» Direction: Write out the entries again, everything from the line that contains "You are a computer-use agent." down to the end of the entries, and substitute "Outlook" for "Gmail" without changing anything else. Leave the pictures out of your answer.

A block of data
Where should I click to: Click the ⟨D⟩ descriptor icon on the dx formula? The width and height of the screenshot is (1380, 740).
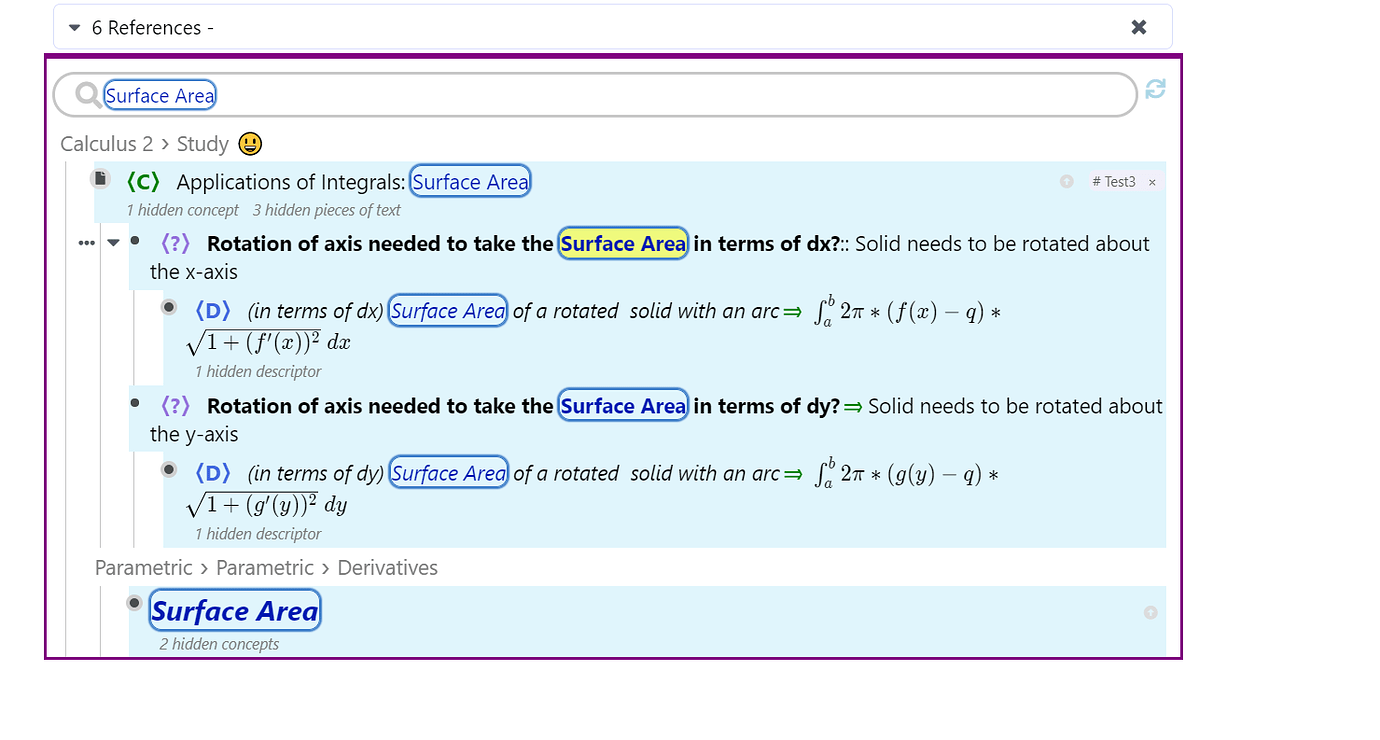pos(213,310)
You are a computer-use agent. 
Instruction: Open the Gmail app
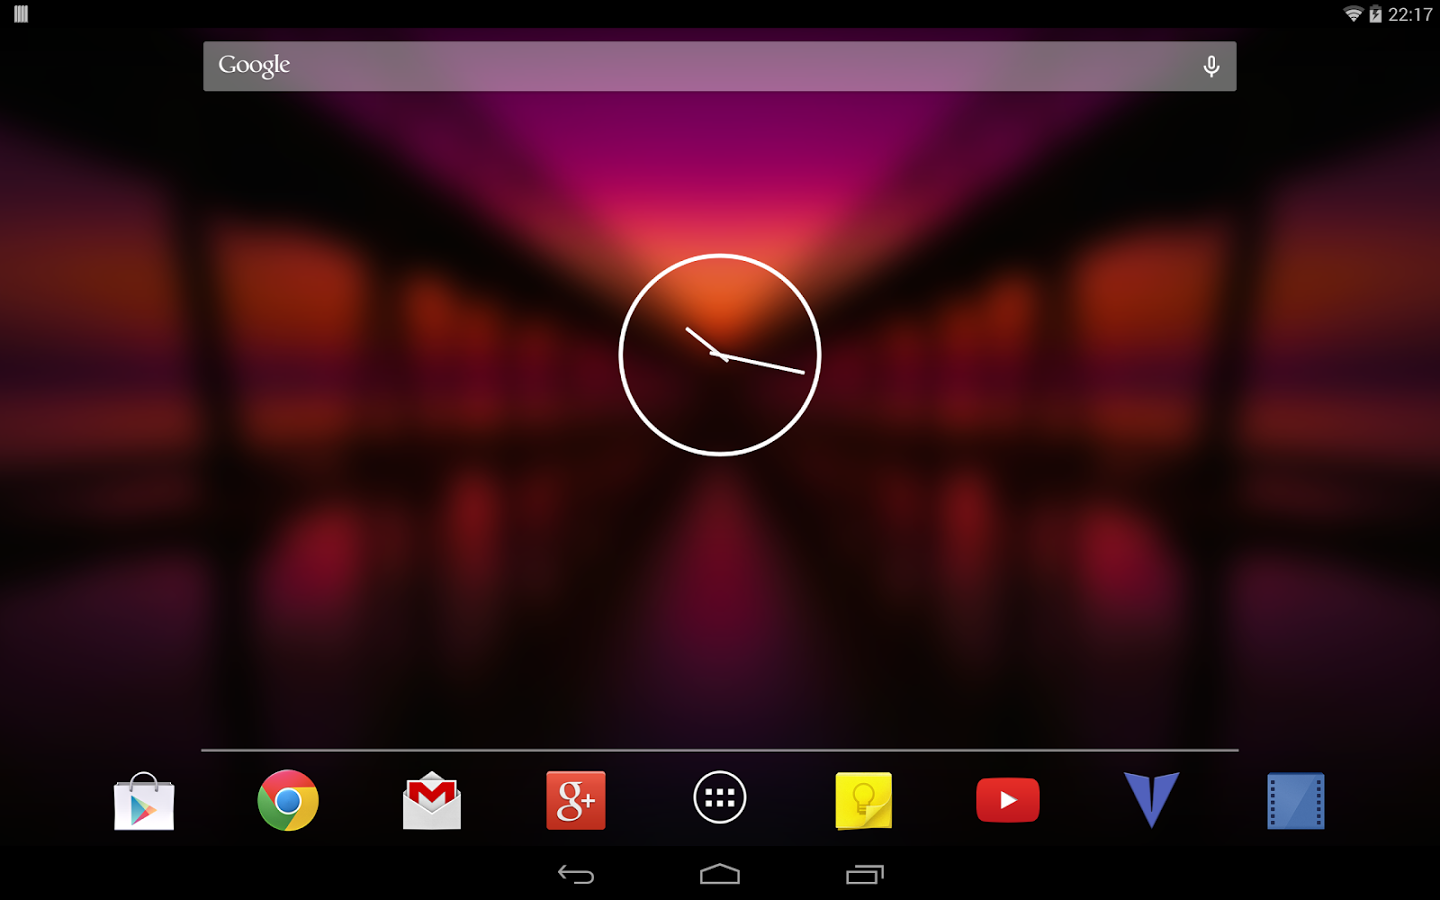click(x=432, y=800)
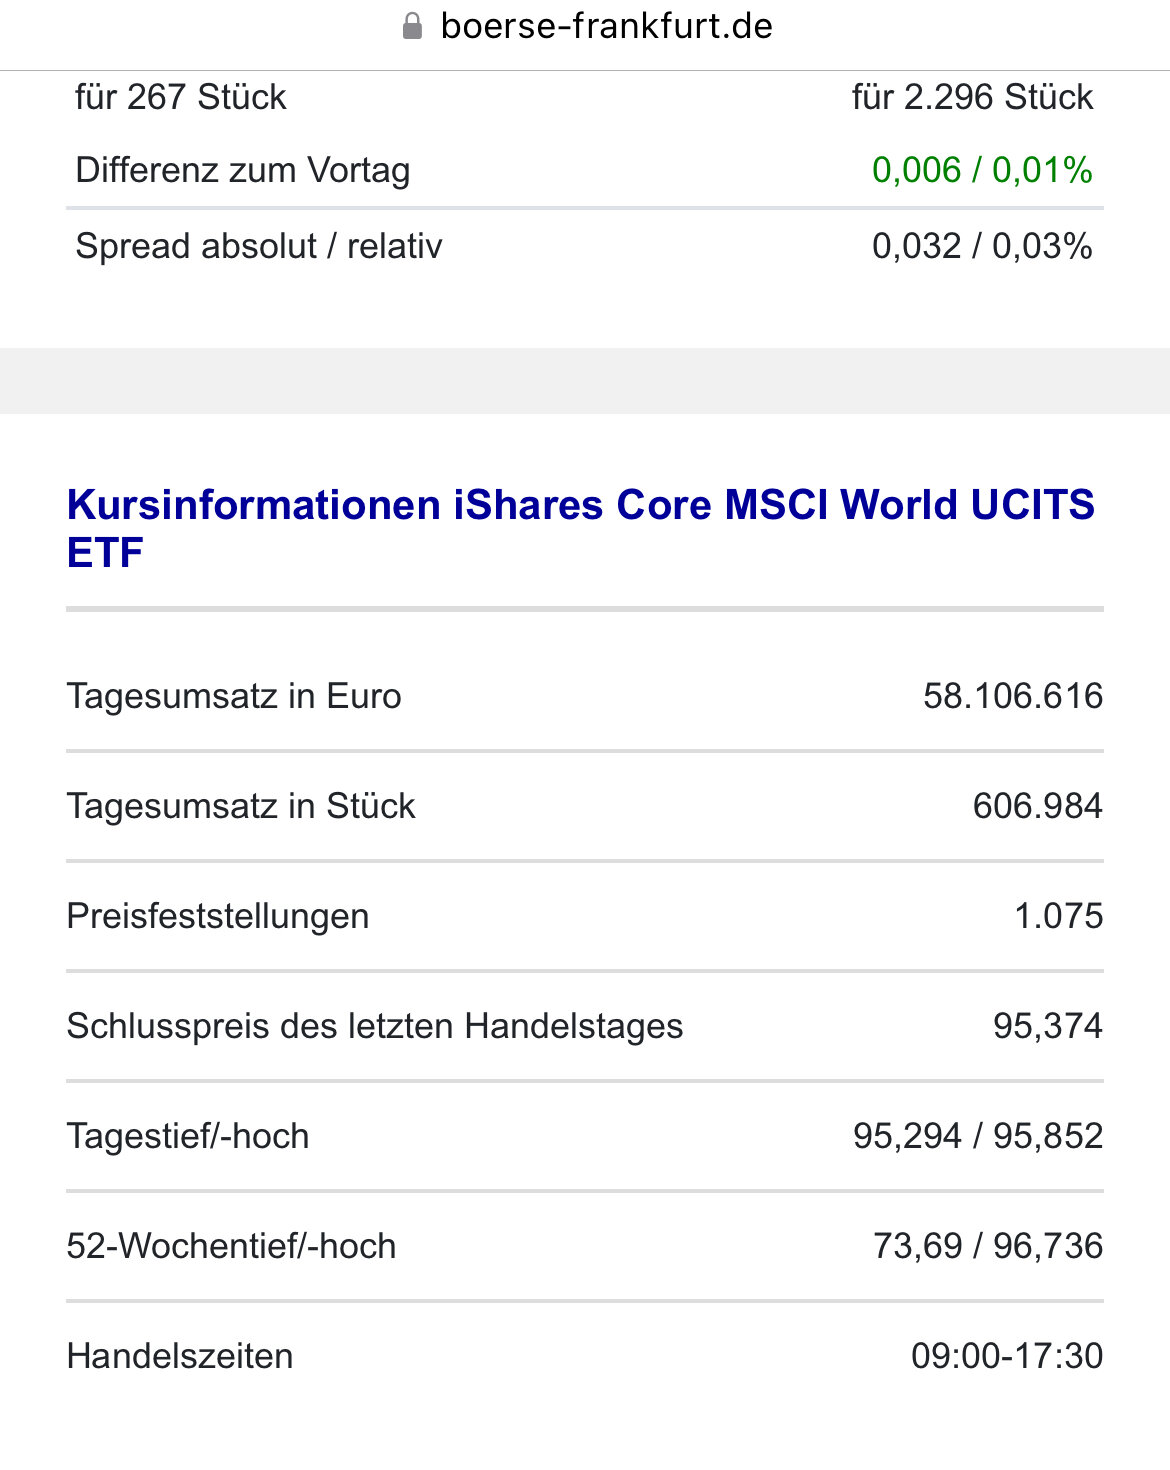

» Expected answer:
You are a computer-use agent. 
Instruction: Open the Outlook app
click(x=432, y=800)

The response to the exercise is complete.